Ancora un caso di fauna selvatica vittima delle trappole adesive per topi. L’ultimo salvataggio in ordine di tempo riguarda una civetta, soccorsa e ora in cura presso il CRAS dell’Enpa Genova, ma i casi sono ormai all’ordine del giorno. E l’allarme lanciato dagli operatori è chiaro: queste trappole non selettive causano sofferenze estreme a molti animali.
«Sempre più spesso – spiega il Centro Recupero Animali Selvatici – ci arrivano uccelli e piccoli mammiferi rimasti invischiati nella colla. È una trappola pensata per imprigionare, dove più l’animale tenta di liberarsi, più resta attaccato. Il risultato è quasi sempre una morte lenta e dolorosa».
Il problema non è solo il danno fisico diretto. Gli animali soccorsi arrivano in condizioni critiche: fortemente stressati, spesso intossicati dalle sostanze chimiche della colla e in ipotermia, perché il piumaggio incollato non è più in grado di garantire la naturale termoregolazione.
Nel caso della civetta, l’unica speranza è una lunga degenza. «Nella migliore delle ipotesi – dicono dal CRAS – potrà tornare a volare libera solo dopo settimane di cure.
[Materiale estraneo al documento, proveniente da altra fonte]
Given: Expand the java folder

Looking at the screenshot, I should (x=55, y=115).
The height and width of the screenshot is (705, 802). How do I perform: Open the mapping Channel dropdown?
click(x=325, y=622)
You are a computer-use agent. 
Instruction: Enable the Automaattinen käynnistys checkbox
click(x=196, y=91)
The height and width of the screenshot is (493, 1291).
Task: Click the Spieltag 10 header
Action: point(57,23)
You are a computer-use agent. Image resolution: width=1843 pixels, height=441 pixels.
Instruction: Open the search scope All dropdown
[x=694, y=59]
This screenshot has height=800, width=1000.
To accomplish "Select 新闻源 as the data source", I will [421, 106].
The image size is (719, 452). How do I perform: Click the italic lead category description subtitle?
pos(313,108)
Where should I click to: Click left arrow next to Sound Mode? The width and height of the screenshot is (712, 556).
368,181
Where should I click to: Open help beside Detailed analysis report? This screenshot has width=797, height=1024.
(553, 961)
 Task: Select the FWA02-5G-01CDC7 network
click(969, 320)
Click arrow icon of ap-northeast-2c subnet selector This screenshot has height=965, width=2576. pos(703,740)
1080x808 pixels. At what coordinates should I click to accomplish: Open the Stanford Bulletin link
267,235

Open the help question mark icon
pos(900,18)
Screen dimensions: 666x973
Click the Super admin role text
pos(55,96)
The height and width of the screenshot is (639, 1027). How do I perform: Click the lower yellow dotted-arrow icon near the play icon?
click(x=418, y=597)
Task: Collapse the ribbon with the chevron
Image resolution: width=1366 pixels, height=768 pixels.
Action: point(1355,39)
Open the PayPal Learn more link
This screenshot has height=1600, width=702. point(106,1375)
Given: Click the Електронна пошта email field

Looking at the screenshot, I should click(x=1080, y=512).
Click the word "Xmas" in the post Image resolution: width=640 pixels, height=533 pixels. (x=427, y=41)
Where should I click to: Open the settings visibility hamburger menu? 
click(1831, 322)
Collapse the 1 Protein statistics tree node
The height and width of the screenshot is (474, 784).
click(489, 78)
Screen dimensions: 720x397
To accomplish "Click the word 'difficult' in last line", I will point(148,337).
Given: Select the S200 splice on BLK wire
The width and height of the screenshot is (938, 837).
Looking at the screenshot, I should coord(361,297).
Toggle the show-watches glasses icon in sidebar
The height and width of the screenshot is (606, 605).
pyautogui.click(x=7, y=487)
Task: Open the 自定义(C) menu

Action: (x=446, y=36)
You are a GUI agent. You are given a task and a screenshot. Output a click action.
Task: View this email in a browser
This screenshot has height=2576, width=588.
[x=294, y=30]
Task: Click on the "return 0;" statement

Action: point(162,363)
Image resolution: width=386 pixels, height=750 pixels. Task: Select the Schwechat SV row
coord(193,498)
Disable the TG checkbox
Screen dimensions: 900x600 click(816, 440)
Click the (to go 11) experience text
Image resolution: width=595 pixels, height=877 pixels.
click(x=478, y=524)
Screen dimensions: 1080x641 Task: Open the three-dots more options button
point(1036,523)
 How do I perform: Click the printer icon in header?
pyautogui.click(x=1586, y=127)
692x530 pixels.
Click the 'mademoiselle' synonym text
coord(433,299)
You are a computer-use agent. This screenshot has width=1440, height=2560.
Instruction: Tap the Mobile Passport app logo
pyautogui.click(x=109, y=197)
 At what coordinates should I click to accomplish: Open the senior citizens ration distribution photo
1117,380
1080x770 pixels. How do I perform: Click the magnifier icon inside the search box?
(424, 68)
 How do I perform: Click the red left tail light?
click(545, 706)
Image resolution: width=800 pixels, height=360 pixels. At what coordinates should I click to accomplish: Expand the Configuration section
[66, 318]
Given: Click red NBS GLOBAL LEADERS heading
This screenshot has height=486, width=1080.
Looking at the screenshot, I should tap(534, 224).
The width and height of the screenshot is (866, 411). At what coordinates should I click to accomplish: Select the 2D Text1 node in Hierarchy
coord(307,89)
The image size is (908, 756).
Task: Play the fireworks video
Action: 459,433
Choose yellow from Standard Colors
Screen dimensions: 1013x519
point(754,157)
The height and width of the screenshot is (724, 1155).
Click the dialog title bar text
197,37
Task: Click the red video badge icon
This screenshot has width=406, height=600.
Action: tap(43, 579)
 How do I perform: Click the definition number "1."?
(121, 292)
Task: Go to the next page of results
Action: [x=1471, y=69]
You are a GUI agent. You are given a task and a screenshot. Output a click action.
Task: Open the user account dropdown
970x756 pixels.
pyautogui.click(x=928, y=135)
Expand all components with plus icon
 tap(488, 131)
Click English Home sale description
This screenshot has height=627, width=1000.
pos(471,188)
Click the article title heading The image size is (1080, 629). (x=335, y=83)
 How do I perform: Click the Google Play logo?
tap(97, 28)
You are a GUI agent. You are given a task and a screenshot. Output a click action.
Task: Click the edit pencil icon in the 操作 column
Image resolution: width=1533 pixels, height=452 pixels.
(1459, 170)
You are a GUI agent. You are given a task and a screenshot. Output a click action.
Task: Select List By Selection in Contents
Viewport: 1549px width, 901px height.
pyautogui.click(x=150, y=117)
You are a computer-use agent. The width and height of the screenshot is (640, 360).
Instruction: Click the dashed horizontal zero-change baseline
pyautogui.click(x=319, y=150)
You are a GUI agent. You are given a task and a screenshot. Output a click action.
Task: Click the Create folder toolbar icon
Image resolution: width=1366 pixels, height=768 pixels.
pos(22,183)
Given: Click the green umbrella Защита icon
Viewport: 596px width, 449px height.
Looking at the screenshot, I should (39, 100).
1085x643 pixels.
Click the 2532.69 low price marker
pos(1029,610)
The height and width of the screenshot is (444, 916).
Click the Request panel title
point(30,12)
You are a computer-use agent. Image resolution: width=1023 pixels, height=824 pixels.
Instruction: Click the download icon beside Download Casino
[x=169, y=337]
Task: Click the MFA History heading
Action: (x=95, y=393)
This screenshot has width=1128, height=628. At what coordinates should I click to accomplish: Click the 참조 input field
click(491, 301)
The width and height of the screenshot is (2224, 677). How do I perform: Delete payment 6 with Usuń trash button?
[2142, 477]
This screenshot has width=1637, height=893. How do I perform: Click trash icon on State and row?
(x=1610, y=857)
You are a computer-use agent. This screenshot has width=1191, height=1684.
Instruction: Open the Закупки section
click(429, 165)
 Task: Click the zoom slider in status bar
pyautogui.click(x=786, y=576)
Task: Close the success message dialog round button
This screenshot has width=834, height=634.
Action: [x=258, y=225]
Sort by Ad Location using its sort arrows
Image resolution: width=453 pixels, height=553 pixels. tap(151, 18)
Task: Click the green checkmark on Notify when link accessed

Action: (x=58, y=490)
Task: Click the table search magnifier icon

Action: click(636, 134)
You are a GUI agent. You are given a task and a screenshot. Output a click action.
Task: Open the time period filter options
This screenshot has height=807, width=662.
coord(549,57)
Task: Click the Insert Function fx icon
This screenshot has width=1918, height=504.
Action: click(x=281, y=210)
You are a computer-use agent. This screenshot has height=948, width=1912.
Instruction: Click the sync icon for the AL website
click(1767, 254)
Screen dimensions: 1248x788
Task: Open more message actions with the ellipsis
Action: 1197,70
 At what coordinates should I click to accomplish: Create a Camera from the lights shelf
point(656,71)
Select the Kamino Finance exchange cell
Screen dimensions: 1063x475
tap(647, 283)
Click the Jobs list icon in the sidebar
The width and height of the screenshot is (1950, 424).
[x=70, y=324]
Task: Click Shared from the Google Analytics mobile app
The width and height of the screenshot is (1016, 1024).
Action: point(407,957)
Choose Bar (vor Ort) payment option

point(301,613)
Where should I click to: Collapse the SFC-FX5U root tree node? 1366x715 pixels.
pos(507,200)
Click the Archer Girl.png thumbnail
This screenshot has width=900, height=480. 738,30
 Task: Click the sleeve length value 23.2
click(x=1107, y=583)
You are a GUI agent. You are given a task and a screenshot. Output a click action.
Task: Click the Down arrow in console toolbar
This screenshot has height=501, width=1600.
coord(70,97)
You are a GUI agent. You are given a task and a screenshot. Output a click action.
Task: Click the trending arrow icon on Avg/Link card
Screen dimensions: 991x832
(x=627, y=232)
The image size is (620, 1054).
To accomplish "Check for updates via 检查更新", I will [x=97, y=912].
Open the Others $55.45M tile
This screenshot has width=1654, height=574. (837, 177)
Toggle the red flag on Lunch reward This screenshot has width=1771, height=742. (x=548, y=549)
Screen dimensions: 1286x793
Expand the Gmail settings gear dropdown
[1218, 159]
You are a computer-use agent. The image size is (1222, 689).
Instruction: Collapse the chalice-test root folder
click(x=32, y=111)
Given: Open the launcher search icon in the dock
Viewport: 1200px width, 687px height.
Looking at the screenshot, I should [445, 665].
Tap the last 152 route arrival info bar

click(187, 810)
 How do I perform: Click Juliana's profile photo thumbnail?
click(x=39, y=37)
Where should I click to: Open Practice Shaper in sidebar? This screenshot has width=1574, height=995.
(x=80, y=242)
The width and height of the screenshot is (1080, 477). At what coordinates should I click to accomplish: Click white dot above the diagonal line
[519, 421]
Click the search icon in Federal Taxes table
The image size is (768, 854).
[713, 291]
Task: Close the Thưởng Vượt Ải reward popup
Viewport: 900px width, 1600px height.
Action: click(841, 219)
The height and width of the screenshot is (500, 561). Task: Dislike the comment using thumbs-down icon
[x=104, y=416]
E questo, per un animale selvatico, è già un danno profondo».
L’appello dell’Enpa Genova è rivolto a tutti, cittadini e istituzioni: è ora di abbandonare questi strumenti crudeli. «Esistono alternative come le gabbie-trappola, che consentono la cattura senza provocare sofferenze. Nessun animale, incluso il topo, merita una fine simile».